Web ERP 없이 터미널에서 내부 결재 + 외부 계약. 조회는 웹(`gate.axelabs.ai`)도 가능. 전 라이프사이클 e2e 검증됨.

```bash
# 1회 로그인 (브라우저 SSO — 운영자 토큰 발급 불요)
axe self-update          # 0.1.10+ (gate 명령 포함)
axe login                # Entra / Blueprint 통합 SSO

# 내부 결재 — 기안 → 상신 → 승인 → 시행 → 검증
axe gate inbox                              # 내 결재함 (참여 중 + 내 차례)
axe gate show <id>                          # 상세 (상태·결재선·봉인·원본)
axe gate draft --title "용역 계약" --decision-type contract --kind contract \
               --entity axev --amount 50000000 --self    # 기안+상신 (--line a@x,b@y 로 결재선 지정)
axe gate approve <id> --comment "검토 완료"   # 승인 (reject / hold 동일)
axe gate execute <id> [--pdf]               # 시행 — CAdES-T 봉인 (--pdf 시 PAdES PDF 동시 생성)
axe gate verify <id>                        # 봉인 암호검증 (CMS·TSA·무결성)
axe gate withdraw <id>                      # 기안자 철회

# 외부 계약 e-sign
axe gate sign-send <id> --signer hong@x.com:홍길동 --mode sequential   # 서명자별 링크 발송 (--signer 반복)
axe gate sign-status <id>

# 조회 / 메타
axe gate entities | whoami | tools
```

## e-sign 봉인 + 원본 보존

- **봉인 (`esign_seal`, mig 0005)**: 시행 시 결정 정본 바이트에 detached CAdES-BES CMS(RSA-2048 + SHA256) 서명 → RFC3161 TSA(기본 DigiCert, 한국 prod 은 `GATE_TSA_URL` 로 Koscom/CrossCert swap) 타임스탬프 부착 = **CAdES-T**. append-only(`gate_append_only` 트리거 + `REVOKE UPDATE,DELETE`). `verify_seal` / `/gate/wf/:id/seal` 가 CMS 서명 + TSA + 3-해시 일치 재검증. 서명 신원 = self-signed X.509 또는 PKCS#11 HSM(`load_esign_signer` 우선순위 PKCS#11 → KEY_PEM → KEY_DIR → dev-ephemeral).
- **원본 보존 (`decision_evidence`, [D-gate-6](/ops/decisions))**: 결정기록에 원본 PDF 바이트를 `pgp_sym_encrypt_bytea(원본, GATE_PII_PASSPHRASE_<entity>)` 로 암호 첨부. `sha256` = 원본 평문 해시(봉인된 body 해시와 대조 → '봉인 해시 ↔ 실제 바이트' 고리 닫음). participant-RLS + append-only. read 시 복호화 후 재해시 == 저장 해시 검증(`integrity_ok`). passphrase 미설정 = fail-closed(평문 보관 거부).
- **계약 전문 (`evidence_content`, v7)**: 스캔 날인본(텍스트 레이어 0 → `pdftotext` 빈 결과)을 vision 으로 전사한 HTML 가독 view. body 요약·원본 PDF(법적 정본)와 별개이며 **mutable**(재추출 upsert).
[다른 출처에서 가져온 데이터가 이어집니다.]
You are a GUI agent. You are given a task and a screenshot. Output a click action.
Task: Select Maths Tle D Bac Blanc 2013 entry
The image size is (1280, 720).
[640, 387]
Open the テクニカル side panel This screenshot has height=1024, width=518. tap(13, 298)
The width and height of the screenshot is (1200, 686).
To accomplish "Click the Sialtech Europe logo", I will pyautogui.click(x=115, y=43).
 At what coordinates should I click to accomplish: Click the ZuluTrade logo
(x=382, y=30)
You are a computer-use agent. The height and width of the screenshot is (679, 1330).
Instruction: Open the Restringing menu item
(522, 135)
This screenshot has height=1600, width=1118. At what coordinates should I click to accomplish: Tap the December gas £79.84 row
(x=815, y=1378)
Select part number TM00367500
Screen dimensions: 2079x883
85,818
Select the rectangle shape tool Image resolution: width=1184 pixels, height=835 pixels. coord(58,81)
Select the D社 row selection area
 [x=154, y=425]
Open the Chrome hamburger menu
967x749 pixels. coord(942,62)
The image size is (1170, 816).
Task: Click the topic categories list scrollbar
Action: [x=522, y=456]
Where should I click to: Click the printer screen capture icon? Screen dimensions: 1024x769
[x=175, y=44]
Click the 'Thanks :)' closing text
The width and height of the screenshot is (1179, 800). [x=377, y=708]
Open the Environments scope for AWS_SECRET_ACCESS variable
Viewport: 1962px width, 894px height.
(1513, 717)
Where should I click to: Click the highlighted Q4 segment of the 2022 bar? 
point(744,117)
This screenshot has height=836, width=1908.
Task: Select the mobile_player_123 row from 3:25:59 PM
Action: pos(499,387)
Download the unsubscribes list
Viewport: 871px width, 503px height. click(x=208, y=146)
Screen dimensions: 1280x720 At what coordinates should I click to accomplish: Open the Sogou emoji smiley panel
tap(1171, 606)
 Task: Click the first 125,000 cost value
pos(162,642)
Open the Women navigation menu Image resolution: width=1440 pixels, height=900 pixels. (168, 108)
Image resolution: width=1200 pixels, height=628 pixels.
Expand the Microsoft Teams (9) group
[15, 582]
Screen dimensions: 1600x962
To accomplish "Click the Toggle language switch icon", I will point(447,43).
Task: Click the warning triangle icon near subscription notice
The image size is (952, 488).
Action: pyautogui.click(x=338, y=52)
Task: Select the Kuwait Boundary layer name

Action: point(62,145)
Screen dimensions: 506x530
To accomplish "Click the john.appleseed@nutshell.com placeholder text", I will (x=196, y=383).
RLS = participant OR entity-member(read) / participant(write).

## 웹 (`gate.axelabs.ai`)

Entra SSO 로그인 → 대시보드 `/gate/app` · 결재함 `/gate/inbox` · 계약 `/gate/contracts` · 워크플로 상세 `/gate/wf/:id`(결재선·봉인·**원본 문서** 섹션 + 원본 inline 다운로드 `/gate/wf/:id/evidence/:eid`, 한글 파일명 RFC 5987, `no-store`). 외부 서명자는 무로그인 `/gate/sign/:token`(토큰=인가, RLS 우회), 외부 회원은 매직링크 `/gate/my` 포털(`knd=ext` 세션, email 스코프 IDOR 차단). @axe/ui 디자인 시스템.

## 배포

```bash
axe ship gate          # release-gate + build-from-SHA + blue/green (직접 git push 금지 — pre-push guard)
# 또는: axe deploy gate --apply   (deploy hook gate_blue_green, 무중단 alias swap)

# ⚠️ gate 는 mcp-http 만 → 마이그레이션 자동 적용 안 됨. 배포 후 active color 에 수동:
docker exec gate-mcp-<active> gate migrate
```

- env_file = `.env.local` (vault dump, [D-ops-17](/ops/decisions)). `environment:` 블록은 non-secret/identity 만(`BLUEPRINT_ISSUER`/`JWKS_URL`/`AUDIENCE`, `GATE_DB_HOST` 등 — 비밀 중복 금지).
- secrets 4종: `GATE_DB_PASSWORD` · `GATE_JWT_SECRET` · `GATE_ESIGN_WEBHOOK_SECRET` · `GATE_ESIGN_KEY_PEM`(escrow/DR). per-entity `GATE_PII_PASSPHRASE_<entity>`(vault `gate/axe/pii-passphrase-<entity>`). 서명 키는 `/run/esign`(blue+green 공유 bind-mount, 단일 봉인 신원).